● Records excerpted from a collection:
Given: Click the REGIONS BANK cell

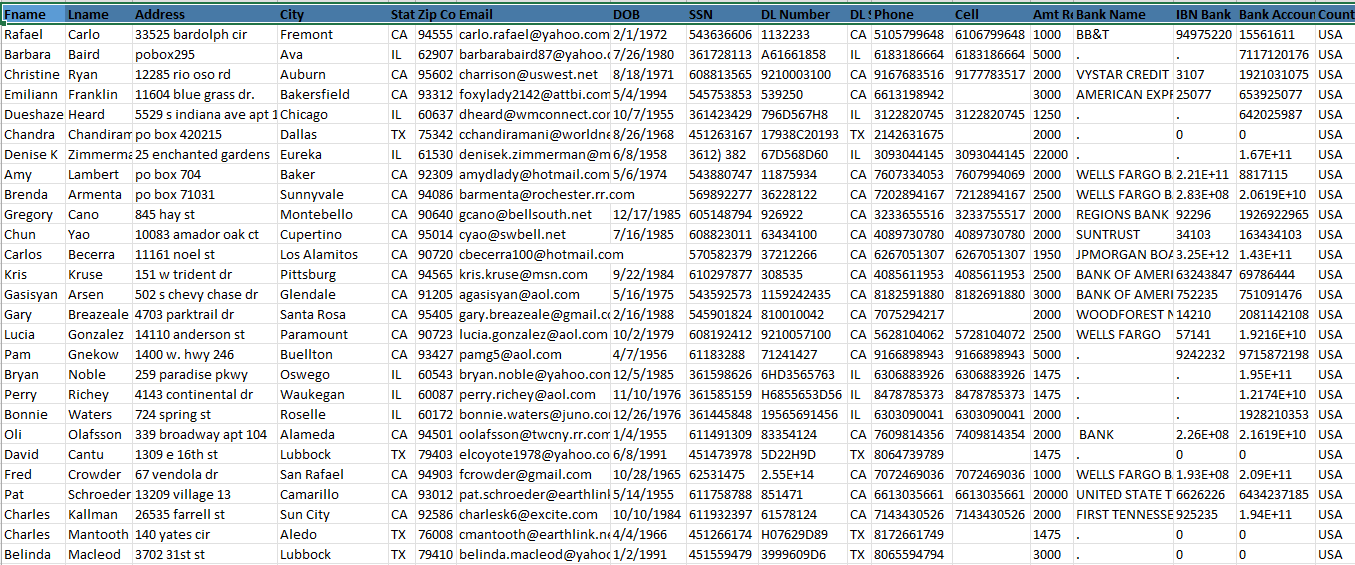Looking at the screenshot, I should tap(1122, 215).
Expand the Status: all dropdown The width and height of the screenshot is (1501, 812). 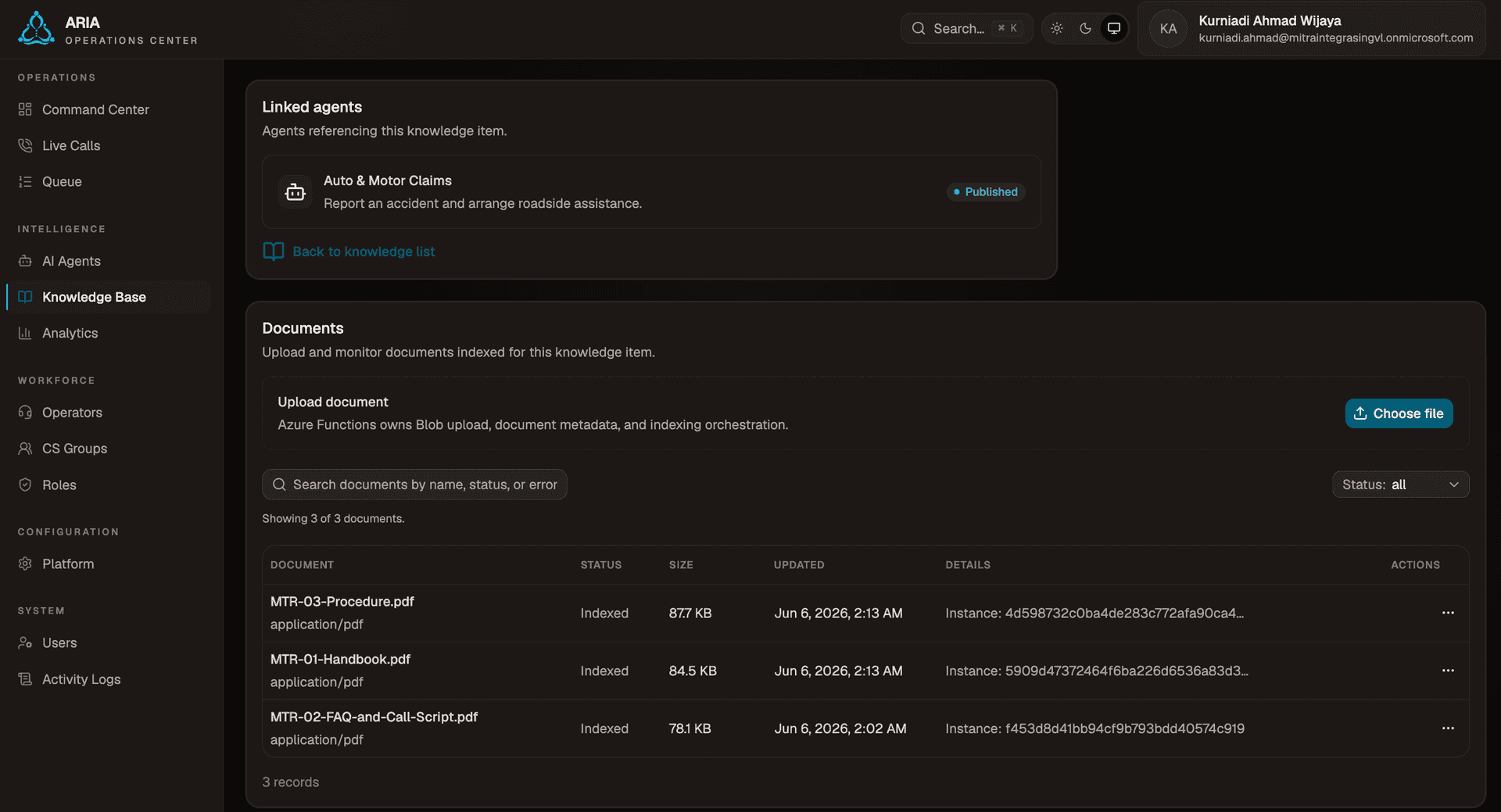coord(1400,485)
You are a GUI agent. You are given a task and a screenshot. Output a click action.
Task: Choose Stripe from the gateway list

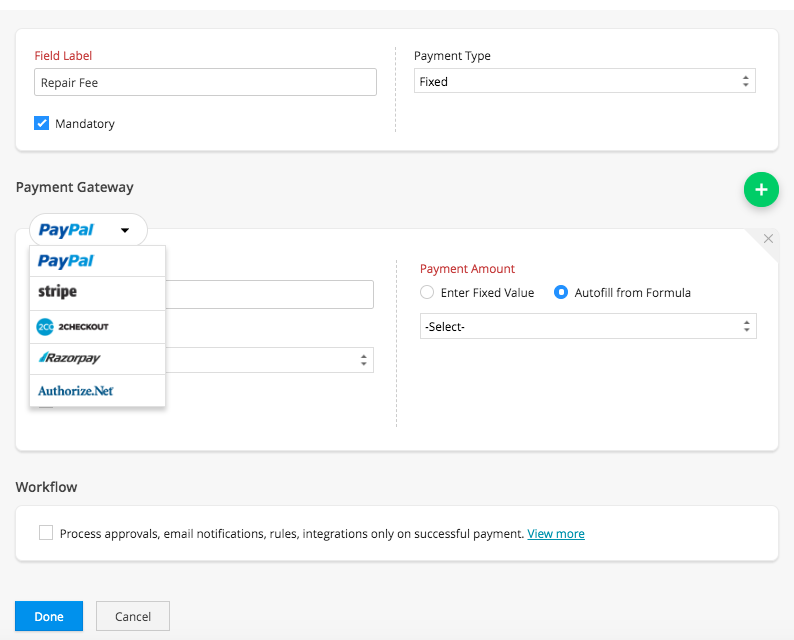[58, 292]
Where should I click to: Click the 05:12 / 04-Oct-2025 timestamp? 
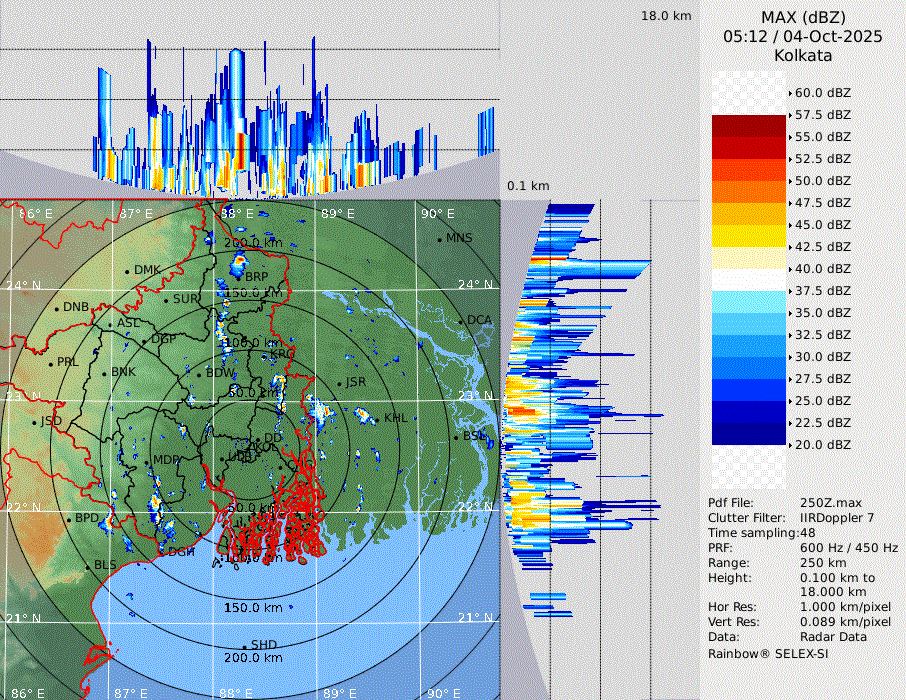click(x=803, y=36)
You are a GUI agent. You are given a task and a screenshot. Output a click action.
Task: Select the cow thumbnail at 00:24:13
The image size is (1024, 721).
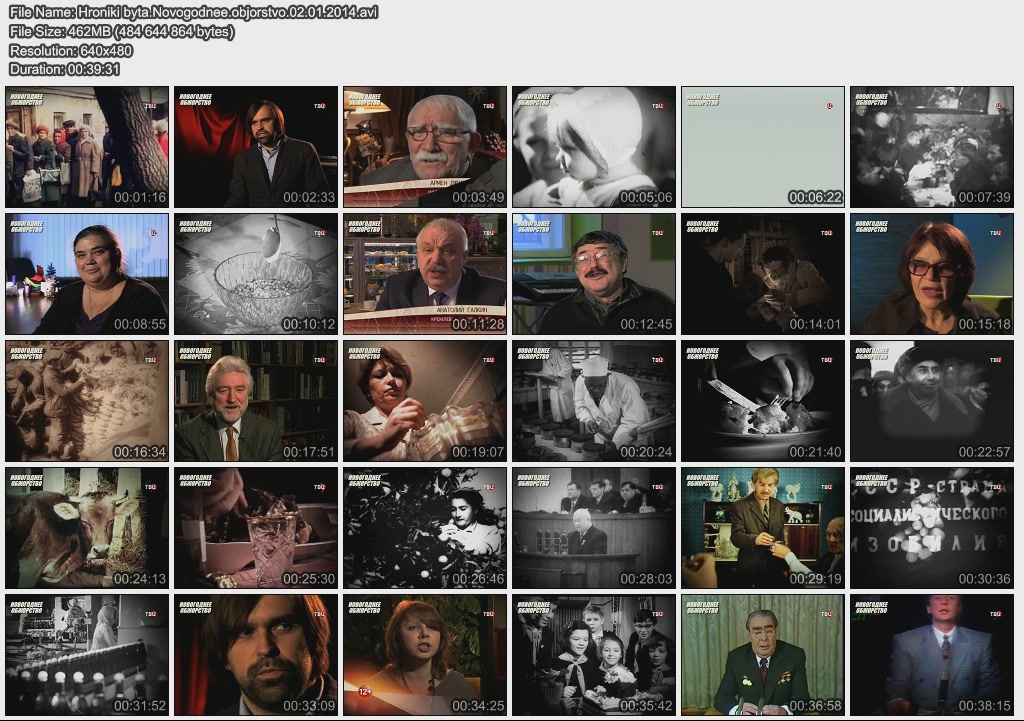point(86,528)
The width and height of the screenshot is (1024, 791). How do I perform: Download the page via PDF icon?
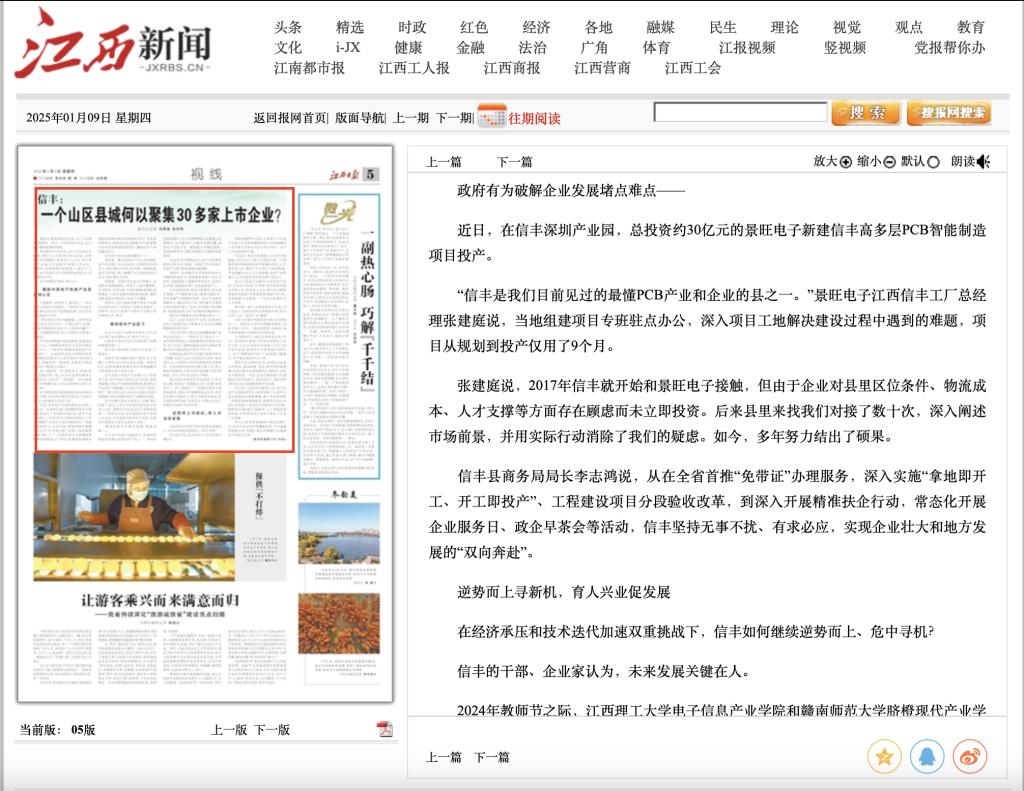[384, 729]
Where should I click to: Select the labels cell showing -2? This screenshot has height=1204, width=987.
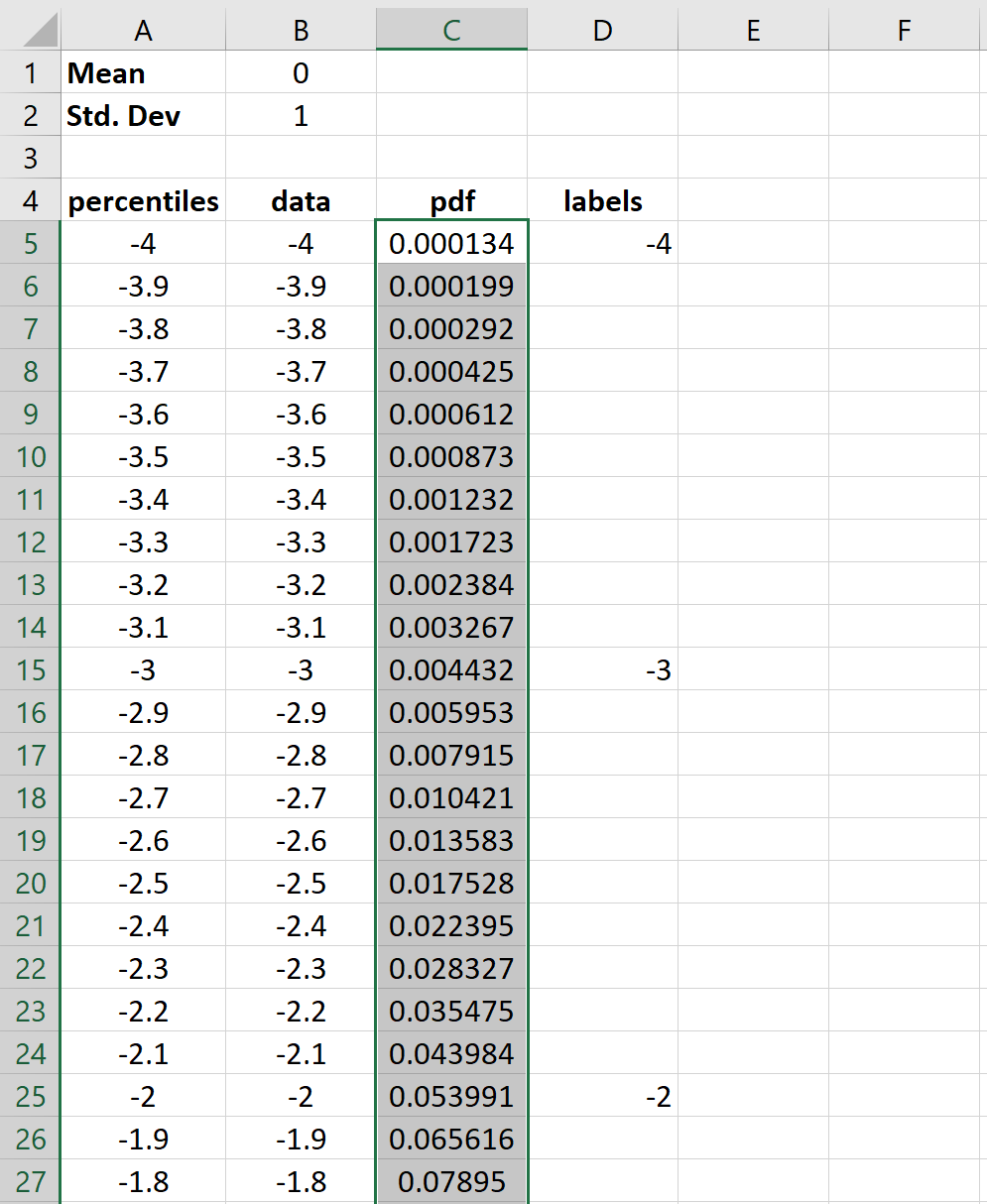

● WORK TASK:
Work out how many lines of the data hold the string "Select". State only that number.

● ANSWER TO THIS EXERCISE:
2